» **Task prompt**
Print the data below exactly, but only the lines from the one containing "Image resolution: width=567" down to the one containing "The height and", inclusive.

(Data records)
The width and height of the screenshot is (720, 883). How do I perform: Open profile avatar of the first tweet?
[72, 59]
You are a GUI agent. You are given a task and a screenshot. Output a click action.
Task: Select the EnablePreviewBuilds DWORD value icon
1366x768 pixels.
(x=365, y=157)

...

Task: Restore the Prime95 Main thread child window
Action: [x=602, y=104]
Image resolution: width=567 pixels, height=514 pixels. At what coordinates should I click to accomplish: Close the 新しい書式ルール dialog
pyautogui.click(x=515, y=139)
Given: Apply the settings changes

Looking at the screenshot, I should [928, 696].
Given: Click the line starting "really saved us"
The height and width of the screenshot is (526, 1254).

---

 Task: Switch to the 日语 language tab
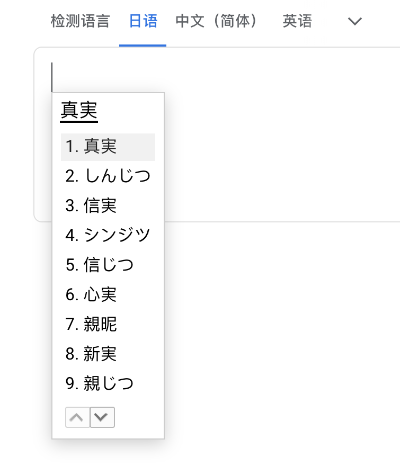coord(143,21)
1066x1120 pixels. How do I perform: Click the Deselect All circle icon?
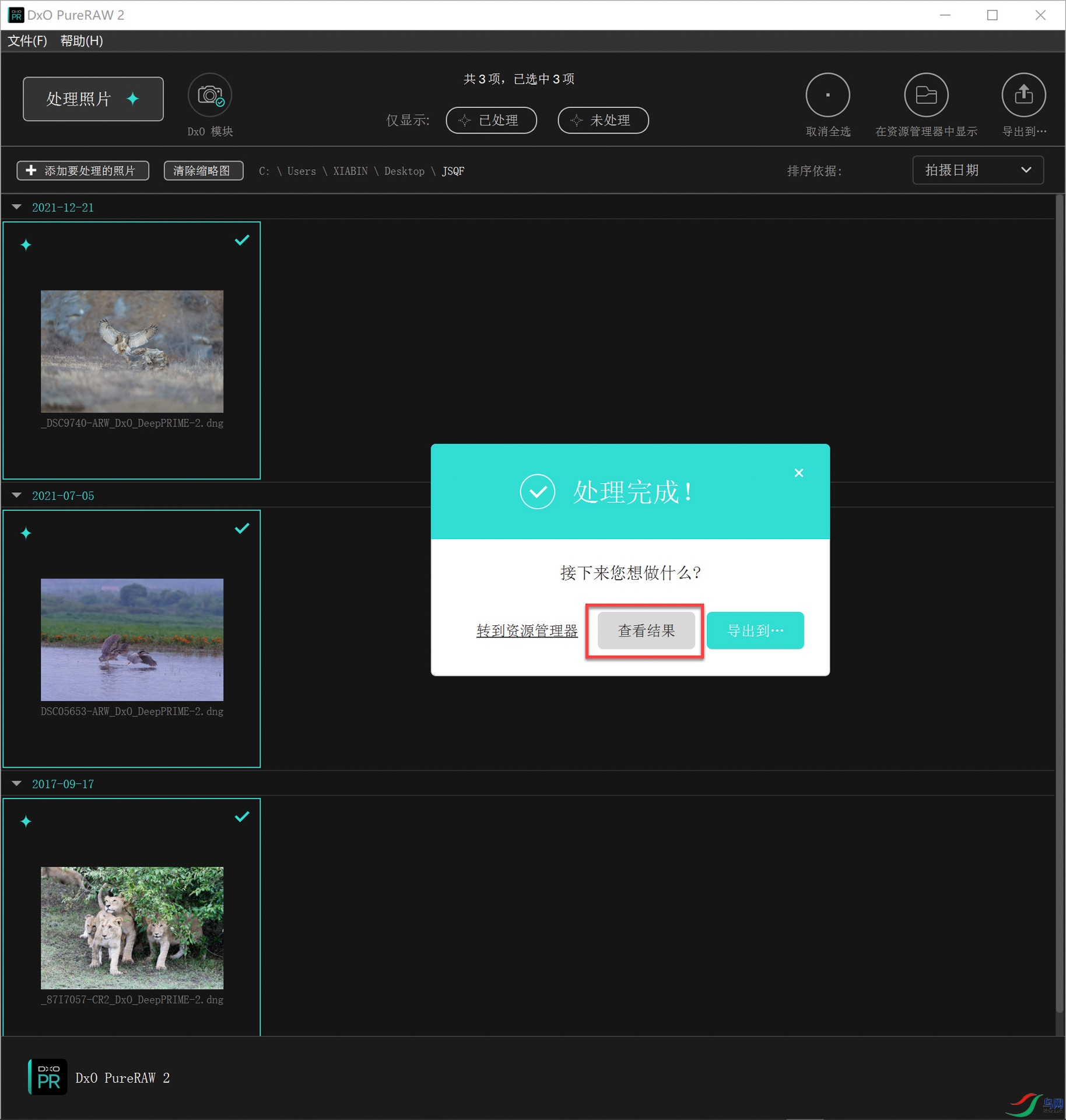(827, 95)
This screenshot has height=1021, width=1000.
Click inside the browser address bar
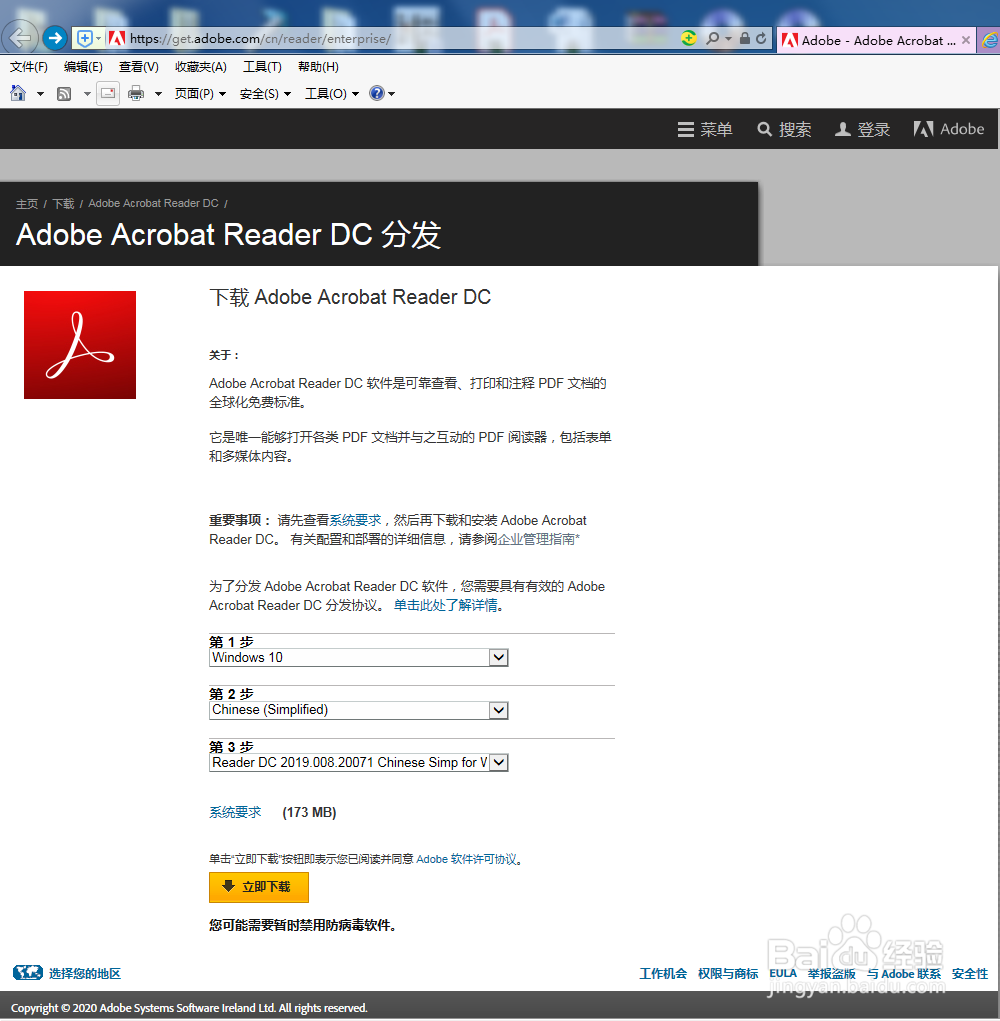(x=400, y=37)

» **Answer to this problem**
Image resolution: width=567 pixels, height=514 pixels. At what coordinates should I click to accomplish: Close the 新しい書式ルール dialog
pyautogui.click(x=515, y=139)
Given: Apply the settings changes

Looking at the screenshot, I should [928, 696].
Given: Click the line starting "really saved us"
The height and width of the screenshot is (526, 1254).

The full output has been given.